Try it: In the entries that follow, find the line containing "Viewport: 627px width, 470px" and the line containing "Click Economy Light", then retype exactly the lines from the first through the second, pictures excluded.

Dataset extract:
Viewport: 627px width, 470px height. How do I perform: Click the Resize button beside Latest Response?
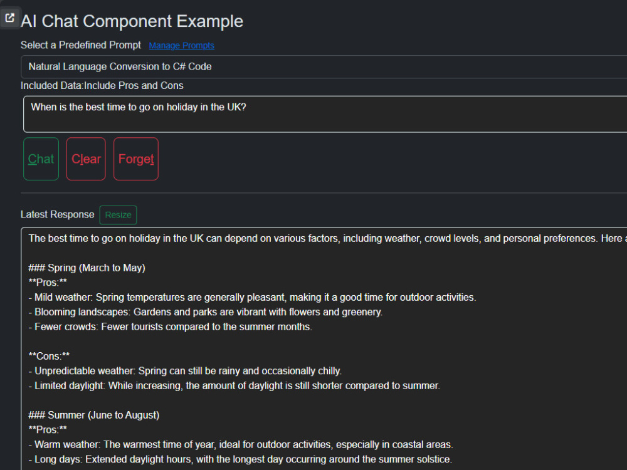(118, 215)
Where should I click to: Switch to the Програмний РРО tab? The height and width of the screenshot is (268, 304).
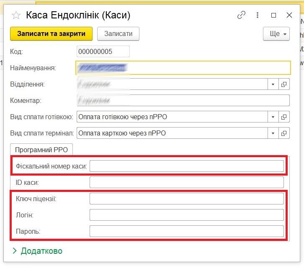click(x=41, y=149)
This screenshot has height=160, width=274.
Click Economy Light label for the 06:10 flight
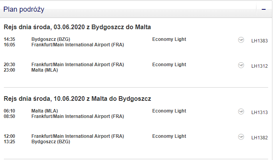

==

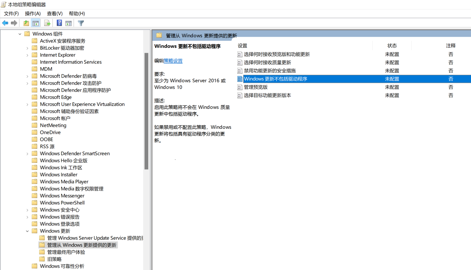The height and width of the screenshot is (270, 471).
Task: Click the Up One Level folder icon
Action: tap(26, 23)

Finished exercise:
Viewport: 627px width, 470px height. How do I perform: Click the Resize button beside Latest Response?
(118, 215)
Where should I click to: Switch to the Програмний РРО tab? The height and width of the screenshot is (268, 304).
click(x=41, y=149)
This screenshot has height=160, width=274.
Click Economy Light label for the 06:10 flight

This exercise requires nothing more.